Conventional oil recovery involves drilling a well and pumping a mixture of oil and water from the well. Oil is separated from the water, and the water is usually injected into a sub-surface formation. Conventional recovery works well for low viscosity oil. However, conventional oil recovery processes do not work well for higher viscosity, or heavy, oil.
Enhanced Oil Recovery processes employ thermal methods to improve the recovery of heavy oils from sub-surface reservoirs. The injection of steam into heavy oil bearing formations is a widely practiced enhanced oil recovery method. Typically, several tons of steam are required for each ton of oil recovered. Steam heats the oil in the reservoir, which reduces the viscosity of the oil and allows the oil to flow to a collection well. Steam condenses and mixes with the oil, the condensed steam being called produced water. The mixture of oil and produced water that flows to the collection well is pumped to the surface. Oil is separated from the produced water by conventional processes employed in conventional oil recovery operations.
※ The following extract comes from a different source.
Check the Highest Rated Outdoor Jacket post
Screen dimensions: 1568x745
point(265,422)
For economic and environmental reasons it is desirable to recycle the produced water used in steam injection enhanced oil recovery. This is accomplished by treating the produced water, producing a feedwater, and directing the treated feedwater to a steam generator or boiler which produces steam. The complete water cycle includes the steps of:                injecting the steam into an oil bearing formation,        condensing the steam to heat the oil whereupon the condensed steam mixes with the oil to form an oil-water mixture,        collecting the oil-water mixture in a well,        pumping the oil-water mixture to the surface,        separating the oil from the oil-water mixture to yield produced water,        treating the produced water so that it becomes the steam generator or boiler feedwater, and        converting the feedwater into steam that has a quality suitable for injecting into the oil bearing formation.        
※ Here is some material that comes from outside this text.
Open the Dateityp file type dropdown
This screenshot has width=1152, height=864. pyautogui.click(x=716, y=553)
Treating the produced water to prepare feed water for steam generation is challenging. It is known to chemically treat the produced water and subject the produced water to an evaporation process to form distillate for steam generation feed water. In particular, it is known to use an evaporator and mechanical vapor compressor to produce the distillate. However, the produced water typically contains significant amounts of silica-based compounds. These silica-based compounds will tend to foul evaporator and other process surfaces by scaling or deposition of silica on the surfaces. These scales reduce the conductivity of heat transfer elements in the equipment and thus reduce the efficiency of evaporation and steam generation. To prevent or retard fouling of the evaporator heat transfer surfaces from silica-based scaling, the pH of the feed to the evaporator is conventionally raised to maintain the solubility of silica.
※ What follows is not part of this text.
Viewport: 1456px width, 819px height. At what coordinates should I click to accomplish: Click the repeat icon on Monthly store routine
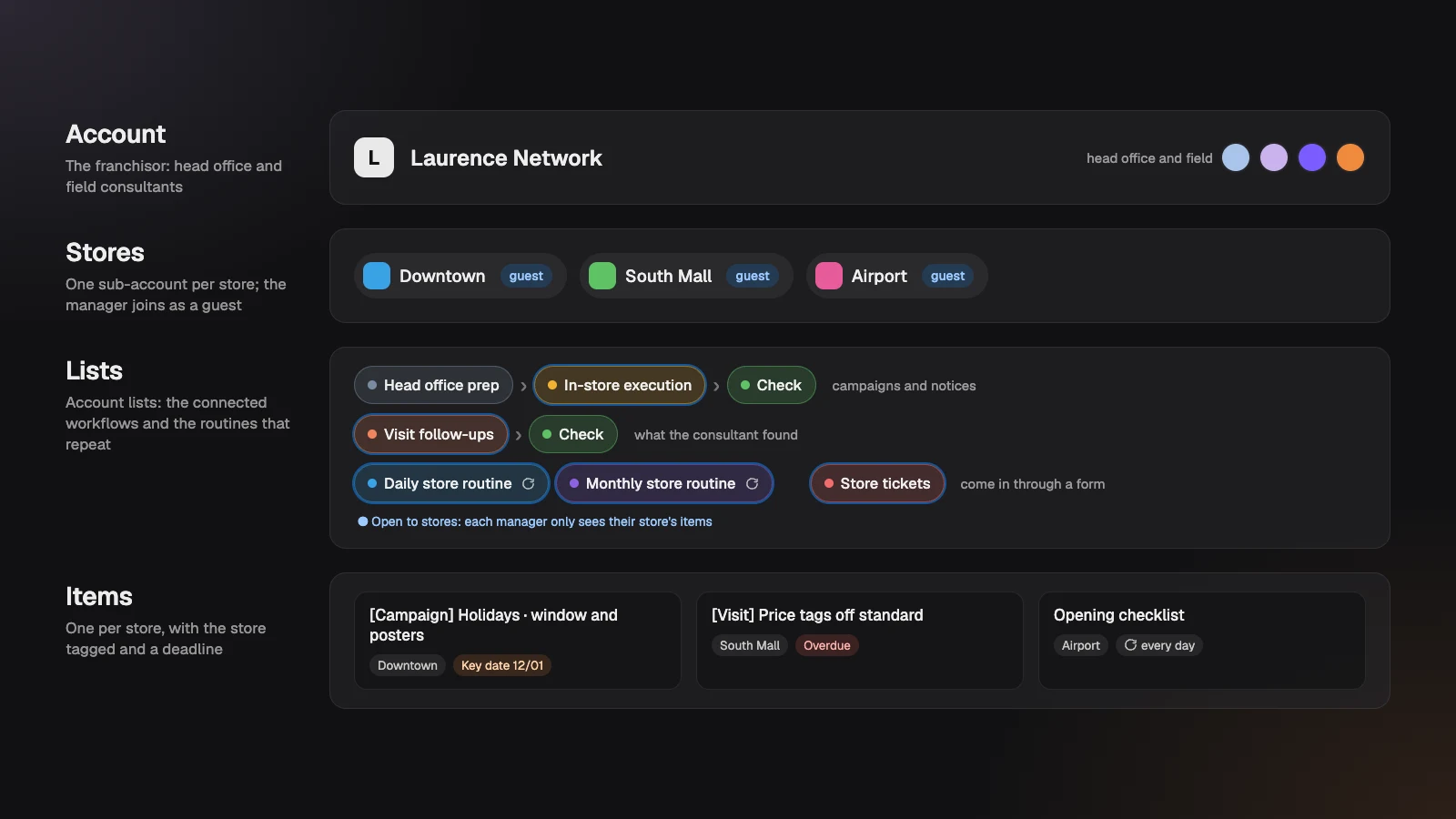tap(753, 483)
There are drawbacks and disadvantages to the current processes. The addition of caustic to raise the pH represents a significant operating cost. The high concentration of caustic is typically not desirable in waste streams. Additionally, while the mechanical vapor compression evaporator recovers approximately 95% of the water from the produced water, the remaining concentrate stream is difficult to process. The pH of the remaining concentrate stream is usually higher than 12. Neutralizing the stream causes the precipitation of solids, and these solids are very difficult to separate from the aqueous solution. The neutralization process is also known to sometimes release gases such as hydrogen sulfide. These systems tend to be expensive to operate and costly to maintain. Moreover, produced water often includes significant amounts of calcium and magnesium which contribute to hardness. The higher pH promotes the precipitation of hardness components, calcium and magnesium. This creates the potential for hardness scaling of the evaporator heat transfer surfaces if not controlled. The scaling threat from hardness can be reduced by chemical addition in the form of a dispersant. The dispersant suspends the particles so that they do not stick and foul evaporator surfaces. At this time, it does not appear that it has been determined how much hardness can be controlled using a dispersant since few existing heavy oil recovery operating systems have very low hardness in the produced water. However, it is anticipated that in future heavy oil recovery processes that the produced water will include higher brackish water makeup and that the concentration of hardness in the produced water will be significant. The higher pH processes with dispersant may not be effective in produced water having a significant hardness concentration.
In addition, heavy oil recovery processes utilizing evaporators produce a concentrated brine and appropriately disposing of this concentrated brine is sometimes problematic. This is particularly true with high pH brine. High pH brine requires that the silica levels be reduced to allow disposal and ensure that silica precipitants will not plug the disposal well. This treatment process involves large amounts of acid as all of the caustic added to increase the pH must now be neutralized. As the pH is reduced, silica gels form which must be removed from the brine. Operating experience is limited for this brine treatment process, but frequent plugging of equipment and lines has been reported. If the high pH brine is to be deep well injected, the treatment process is difficult, costly and unreliable. There is an alternative option to deep well injection and that is salt cavern disposal. However, this option is significantly more expensive than deep well injection.
Therefore, there is a need in heavy oil recovery processes for a more cost-effective evaporation system for treating produced water and producing a relatively pure feedwater stream for a steam generation system.